_INSTRUCTIONS FOR THE TASK_
Please print the listing below line for line, changing nothing.

_ENTRIES SUPPLIED_
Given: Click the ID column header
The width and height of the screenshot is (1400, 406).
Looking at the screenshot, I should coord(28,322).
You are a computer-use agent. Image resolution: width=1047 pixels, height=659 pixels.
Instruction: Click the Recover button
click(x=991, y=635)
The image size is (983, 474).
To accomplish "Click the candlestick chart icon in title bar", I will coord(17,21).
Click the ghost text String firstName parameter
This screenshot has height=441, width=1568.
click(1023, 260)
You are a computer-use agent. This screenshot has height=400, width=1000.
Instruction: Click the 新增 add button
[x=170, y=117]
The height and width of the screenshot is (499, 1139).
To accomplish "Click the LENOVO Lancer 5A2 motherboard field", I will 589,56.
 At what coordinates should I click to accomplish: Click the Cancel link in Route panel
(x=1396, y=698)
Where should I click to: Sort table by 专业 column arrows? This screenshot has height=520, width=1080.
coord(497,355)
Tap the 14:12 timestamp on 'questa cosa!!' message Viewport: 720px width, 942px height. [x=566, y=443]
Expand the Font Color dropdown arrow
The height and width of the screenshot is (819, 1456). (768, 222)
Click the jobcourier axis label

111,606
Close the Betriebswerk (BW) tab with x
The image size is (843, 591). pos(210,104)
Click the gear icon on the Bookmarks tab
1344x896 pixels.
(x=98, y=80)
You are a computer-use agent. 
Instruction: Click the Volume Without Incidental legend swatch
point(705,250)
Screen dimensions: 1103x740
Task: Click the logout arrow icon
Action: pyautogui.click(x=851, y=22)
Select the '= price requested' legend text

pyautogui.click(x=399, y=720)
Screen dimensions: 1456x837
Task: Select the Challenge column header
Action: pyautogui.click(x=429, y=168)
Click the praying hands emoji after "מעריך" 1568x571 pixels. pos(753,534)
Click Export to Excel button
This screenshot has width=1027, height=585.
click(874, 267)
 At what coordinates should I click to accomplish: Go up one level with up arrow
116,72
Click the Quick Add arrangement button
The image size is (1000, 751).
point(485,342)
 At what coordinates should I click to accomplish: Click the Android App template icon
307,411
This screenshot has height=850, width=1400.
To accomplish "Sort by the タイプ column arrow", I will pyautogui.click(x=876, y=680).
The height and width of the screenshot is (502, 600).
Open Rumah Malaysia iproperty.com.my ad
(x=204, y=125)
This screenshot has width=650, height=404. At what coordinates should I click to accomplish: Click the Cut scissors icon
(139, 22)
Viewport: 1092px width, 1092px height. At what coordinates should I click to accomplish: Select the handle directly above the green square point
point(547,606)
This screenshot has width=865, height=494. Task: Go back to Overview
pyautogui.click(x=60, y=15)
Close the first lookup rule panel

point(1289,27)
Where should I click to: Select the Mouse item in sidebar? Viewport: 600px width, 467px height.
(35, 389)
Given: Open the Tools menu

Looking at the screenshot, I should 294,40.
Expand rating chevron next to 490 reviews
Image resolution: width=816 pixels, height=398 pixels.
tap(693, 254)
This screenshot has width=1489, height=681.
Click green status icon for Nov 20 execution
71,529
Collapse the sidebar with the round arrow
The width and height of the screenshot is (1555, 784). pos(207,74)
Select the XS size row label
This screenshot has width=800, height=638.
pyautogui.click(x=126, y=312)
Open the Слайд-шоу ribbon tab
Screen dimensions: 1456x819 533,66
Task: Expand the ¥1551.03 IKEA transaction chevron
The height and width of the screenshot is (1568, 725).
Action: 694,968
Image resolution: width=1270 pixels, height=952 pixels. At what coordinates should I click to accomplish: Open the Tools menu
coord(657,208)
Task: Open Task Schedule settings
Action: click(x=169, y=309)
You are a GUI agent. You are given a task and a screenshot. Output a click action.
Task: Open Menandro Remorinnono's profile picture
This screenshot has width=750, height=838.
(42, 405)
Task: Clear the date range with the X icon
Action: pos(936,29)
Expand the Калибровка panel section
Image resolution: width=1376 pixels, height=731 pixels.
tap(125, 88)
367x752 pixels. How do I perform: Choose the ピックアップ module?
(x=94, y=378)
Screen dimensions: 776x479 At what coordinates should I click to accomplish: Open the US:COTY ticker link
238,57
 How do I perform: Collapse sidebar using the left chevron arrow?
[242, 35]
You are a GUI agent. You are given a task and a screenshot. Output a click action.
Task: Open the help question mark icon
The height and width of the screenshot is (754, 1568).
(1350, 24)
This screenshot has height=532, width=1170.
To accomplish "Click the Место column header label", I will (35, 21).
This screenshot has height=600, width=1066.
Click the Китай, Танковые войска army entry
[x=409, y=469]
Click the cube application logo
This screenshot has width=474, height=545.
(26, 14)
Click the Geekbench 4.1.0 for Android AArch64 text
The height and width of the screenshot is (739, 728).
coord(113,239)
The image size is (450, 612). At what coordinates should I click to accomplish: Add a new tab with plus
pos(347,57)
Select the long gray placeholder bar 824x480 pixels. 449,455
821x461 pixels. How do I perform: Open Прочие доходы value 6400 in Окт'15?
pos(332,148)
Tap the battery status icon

_ANSWER TO THE EXERCISE_
Given: Click the ID column header
The width and height of the screenshot is (1400, 406).
Looking at the screenshot, I should coord(28,322).
You are a computer-use agent. Image resolution: width=1047 pixels, height=659 pixels.
Instruction: Click the Recover button
click(x=991, y=635)
The image size is (983, 474).
To accomplish "Click the candlestick chart icon in title bar", I will coord(17,21).
Click the ghost text String firstName parameter
This screenshot has height=441, width=1568.
click(1023, 260)
You are a computer-use agent. This screenshot has height=400, width=1000.
Instruction: Click the 新增 add button
[x=170, y=117]
The height and width of the screenshot is (499, 1139).
To accomplish "Click the LENOVO Lancer 5A2 motherboard field", I will 589,56.
 At what coordinates should I click to accomplish: Click the Cancel link in Route panel
(x=1396, y=698)
Where should I click to: Sort table by 专业 column arrows? This screenshot has height=520, width=1080.
coord(497,355)
Tap the 14:12 timestamp on 'questa cosa!!' message Viewport: 720px width, 942px height. [x=566, y=443]
Expand the Font Color dropdown arrow
The height and width of the screenshot is (819, 1456). (768, 222)
Click the jobcourier axis label

111,606
Close the Betriebswerk (BW) tab with x
The image size is (843, 591). pos(210,104)
Click the gear icon on the Bookmarks tab
1344x896 pixels.
(x=98, y=80)
You are a computer-use agent. 
Instruction: Click the Volume Without Incidental legend swatch
point(705,250)
Screen dimensions: 1103x740
Task: Click the logout arrow icon
Action: pyautogui.click(x=851, y=22)
Select the '= price requested' legend text

pyautogui.click(x=399, y=720)
Screen dimensions: 1456x837
Task: Select the Challenge column header
Action: pyautogui.click(x=429, y=168)
Click the praying hands emoji after "מעריך" 1568x571 pixels. pos(753,534)
Click Export to Excel button
This screenshot has width=1027, height=585.
click(874, 267)
 At what coordinates should I click to accomplish: Go up one level with up arrow
116,72
Click the Quick Add arrangement button
The image size is (1000, 751).
point(485,342)
 At what coordinates should I click to accomplish: Click the Android App template icon
307,411
This screenshot has height=850, width=1400.
To accomplish "Sort by the タイプ column arrow", I will pyautogui.click(x=876, y=680).
The height and width of the screenshot is (502, 600).
Open Rumah Malaysia iproperty.com.my ad
(x=204, y=125)
This screenshot has width=650, height=404. At what coordinates should I click to accomplish: Click the Cut scissors icon
(139, 22)
Viewport: 1092px width, 1092px height. At what coordinates should I click to accomplish: Select the handle directly above the green square point
point(547,606)
This screenshot has width=865, height=494. Task: Go back to Overview
pyautogui.click(x=60, y=15)
Close the first lookup rule panel

point(1289,27)
Where should I click to: Select the Mouse item in sidebar? Viewport: 600px width, 467px height.
(35, 389)
Given: Open the Tools menu

Looking at the screenshot, I should 294,40.
Expand rating chevron next to 490 reviews
Image resolution: width=816 pixels, height=398 pixels.
tap(693, 254)
This screenshot has width=1489, height=681.
Click green status icon for Nov 20 execution
71,529
Collapse the sidebar with the round arrow
The width and height of the screenshot is (1555, 784). pos(207,74)
Select the XS size row label
This screenshot has width=800, height=638.
pyautogui.click(x=126, y=312)
Open the Слайд-шоу ribbon tab
Screen dimensions: 1456x819 533,66
Task: Expand the ¥1551.03 IKEA transaction chevron
The height and width of the screenshot is (1568, 725).
Action: 694,968
Image resolution: width=1270 pixels, height=952 pixels. At what coordinates should I click to accomplish: Open the Tools menu
coord(657,208)
Task: Open Task Schedule settings
Action: click(x=169, y=309)
You are a GUI agent. You are given a task and a screenshot. Output a click action.
Task: Open Menandro Remorinnono's profile picture
This screenshot has width=750, height=838.
(42, 405)
Task: Clear the date range with the X icon
Action: pos(936,29)
Expand the Калибровка panel section
Image resolution: width=1376 pixels, height=731 pixels.
tap(125, 88)
367x752 pixels. How do I perform: Choose the ピックアップ module?
(x=94, y=378)
Screen dimensions: 776x479 At what coordinates should I click to accomplish: Open the US:COTY ticker link
238,57
 How do I perform: Collapse sidebar using the left chevron arrow?
[242, 35]
You are a GUI agent. You are given a task and a screenshot. Output a click action.
Task: Open the help question mark icon
The height and width of the screenshot is (754, 1568).
(1350, 24)
This screenshot has height=532, width=1170.
To accomplish "Click the Место column header label", I will (35, 21).
This screenshot has height=600, width=1066.
Click the Китай, Танковые войска army entry
[x=409, y=469]
Click the cube application logo
This screenshot has width=474, height=545.
(26, 14)
Click the Geekbench 4.1.0 for Android AArch64 text
The height and width of the screenshot is (739, 728).
coord(113,239)
The image size is (450, 612). At what coordinates should I click to accomplish: Add a new tab with plus
pos(347,57)
Select the long gray placeholder bar 824x480 pixels. 449,455
821x461 pixels. How do I perform: Open Прочие доходы value 6400 in Окт'15?
pos(332,148)
Tap the battery status icon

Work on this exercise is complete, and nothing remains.